Paul Budnik paul at mtnmath.com
Mon Aug 31 10:56:41 EDT 2009


There are two dimensions that characterize the complexity of a 
mathematical statement: definability and provability. It takes a certain 
level of mathematical language to make the statement and it requires 
induction up to a specific ordinal to prove or refute the statement. The 
existing, very successful, reverse mathematics project combines these 
two dimensions by looking for the simplest formal system that decides 
the statement.

This tends to obscure a problematic aspect of the ordinal hierarchy. The 
ordinal hierarchy provably definable in any finite (or recursively 
enumerable) formal system strong enough to include the ordinal of the 
recursive ordinals, is full of holes. In particular it cannot include 
all recursive ordinals.

This leads to results such as Harvey Friedman's recent post 
(http://cs.nyu.edu/pipermail/fom/2009-August/013979.html) that includes 
an "explicitly Pi03" statement (Proposition 1.1) that is "provable in 
SMAH+ but not in any consistent fragment of SMAH"

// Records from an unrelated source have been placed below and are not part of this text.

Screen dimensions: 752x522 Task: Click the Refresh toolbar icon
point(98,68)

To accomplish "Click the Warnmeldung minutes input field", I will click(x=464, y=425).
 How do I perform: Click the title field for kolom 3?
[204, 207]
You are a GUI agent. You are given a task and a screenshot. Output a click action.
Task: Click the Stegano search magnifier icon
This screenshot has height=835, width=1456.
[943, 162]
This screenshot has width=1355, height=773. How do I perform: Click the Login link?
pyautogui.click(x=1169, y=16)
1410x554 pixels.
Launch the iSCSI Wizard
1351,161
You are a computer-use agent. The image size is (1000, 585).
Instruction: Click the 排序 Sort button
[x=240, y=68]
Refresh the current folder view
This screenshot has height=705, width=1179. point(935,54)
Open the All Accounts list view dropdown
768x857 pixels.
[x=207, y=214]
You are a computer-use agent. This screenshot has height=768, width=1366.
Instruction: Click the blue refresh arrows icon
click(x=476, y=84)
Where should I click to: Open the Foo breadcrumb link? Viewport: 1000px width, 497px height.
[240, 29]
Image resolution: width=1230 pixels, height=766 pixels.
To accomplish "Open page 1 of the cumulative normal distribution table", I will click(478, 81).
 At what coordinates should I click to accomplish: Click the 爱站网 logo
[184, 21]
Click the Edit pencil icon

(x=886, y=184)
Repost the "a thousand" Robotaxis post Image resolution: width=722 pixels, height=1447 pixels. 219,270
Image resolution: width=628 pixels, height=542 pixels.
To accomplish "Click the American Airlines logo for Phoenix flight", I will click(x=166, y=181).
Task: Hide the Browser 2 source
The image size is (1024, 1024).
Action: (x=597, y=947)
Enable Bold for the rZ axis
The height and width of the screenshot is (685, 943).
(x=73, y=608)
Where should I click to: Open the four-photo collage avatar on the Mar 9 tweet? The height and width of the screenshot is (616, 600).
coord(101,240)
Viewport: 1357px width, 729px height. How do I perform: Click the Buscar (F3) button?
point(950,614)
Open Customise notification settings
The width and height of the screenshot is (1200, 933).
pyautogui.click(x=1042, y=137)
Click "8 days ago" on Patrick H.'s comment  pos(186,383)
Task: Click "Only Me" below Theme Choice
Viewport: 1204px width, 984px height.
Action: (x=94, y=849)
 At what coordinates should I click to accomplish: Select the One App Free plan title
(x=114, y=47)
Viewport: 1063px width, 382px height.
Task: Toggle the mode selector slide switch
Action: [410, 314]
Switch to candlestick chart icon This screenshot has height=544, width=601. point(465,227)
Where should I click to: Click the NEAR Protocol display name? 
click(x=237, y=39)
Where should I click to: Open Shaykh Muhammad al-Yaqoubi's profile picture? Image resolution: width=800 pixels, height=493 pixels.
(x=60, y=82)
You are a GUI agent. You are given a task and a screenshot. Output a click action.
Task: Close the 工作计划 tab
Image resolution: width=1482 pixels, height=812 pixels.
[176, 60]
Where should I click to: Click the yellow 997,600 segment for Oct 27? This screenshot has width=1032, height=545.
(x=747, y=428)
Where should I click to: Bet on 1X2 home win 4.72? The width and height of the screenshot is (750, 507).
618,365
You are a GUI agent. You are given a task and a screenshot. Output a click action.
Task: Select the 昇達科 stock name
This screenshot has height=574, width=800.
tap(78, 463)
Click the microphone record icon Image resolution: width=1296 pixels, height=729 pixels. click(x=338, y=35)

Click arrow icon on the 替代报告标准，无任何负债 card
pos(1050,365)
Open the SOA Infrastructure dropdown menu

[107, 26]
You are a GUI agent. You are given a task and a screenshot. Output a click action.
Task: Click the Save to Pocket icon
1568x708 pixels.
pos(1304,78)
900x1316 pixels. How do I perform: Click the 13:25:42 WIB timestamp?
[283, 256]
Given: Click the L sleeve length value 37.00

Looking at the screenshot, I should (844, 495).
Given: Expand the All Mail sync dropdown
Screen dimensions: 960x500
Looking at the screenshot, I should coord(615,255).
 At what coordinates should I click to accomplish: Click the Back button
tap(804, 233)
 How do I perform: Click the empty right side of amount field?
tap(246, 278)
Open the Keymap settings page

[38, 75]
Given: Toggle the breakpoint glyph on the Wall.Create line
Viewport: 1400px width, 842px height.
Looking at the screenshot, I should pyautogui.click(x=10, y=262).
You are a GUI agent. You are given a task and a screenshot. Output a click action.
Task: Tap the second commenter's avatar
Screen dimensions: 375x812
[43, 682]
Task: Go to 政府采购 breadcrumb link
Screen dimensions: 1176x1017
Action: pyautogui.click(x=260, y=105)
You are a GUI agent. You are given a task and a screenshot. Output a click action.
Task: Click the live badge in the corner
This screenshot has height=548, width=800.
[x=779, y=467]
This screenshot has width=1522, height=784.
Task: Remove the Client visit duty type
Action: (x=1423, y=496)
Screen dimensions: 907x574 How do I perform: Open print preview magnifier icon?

'SMAH+ = ZFC + "for all k there is a strongly k-Mahlo  cardinal". SMAH = 
ZFC + {there is a strongly k-Mahlo cardinal}_k.'

For any Pi03 statement S, there is a recursive ordinal notation O, such 
that S is provable in second order arithmetic + the axiom that O is the 
notation for a recursive ordinal. This must be true because the set of 
all recursive ordinal notations is a Pi11 complete set.

Large cardinal axioms are needed to decide proposition 1.1 only because 
existing mathematics does not define sufficiently many recursive 
ordinals. Large cardinal axioms implicitly define large recursive 
ordinals and I would speculate that is how they are able to decide such 
problems. I think it is premature to suggest that such results establish 
the relevance of large cardinal axioms to core mathematics.

I am not aware of any work that is at all close to developing an 
explicit notation for a recursive ordinal large enough to prove the 
consistency of ZF and this problem would require a significantly larger 
ordinal. However my expectation is that such notations will eventually 
be developed probably using the computer as a research tool.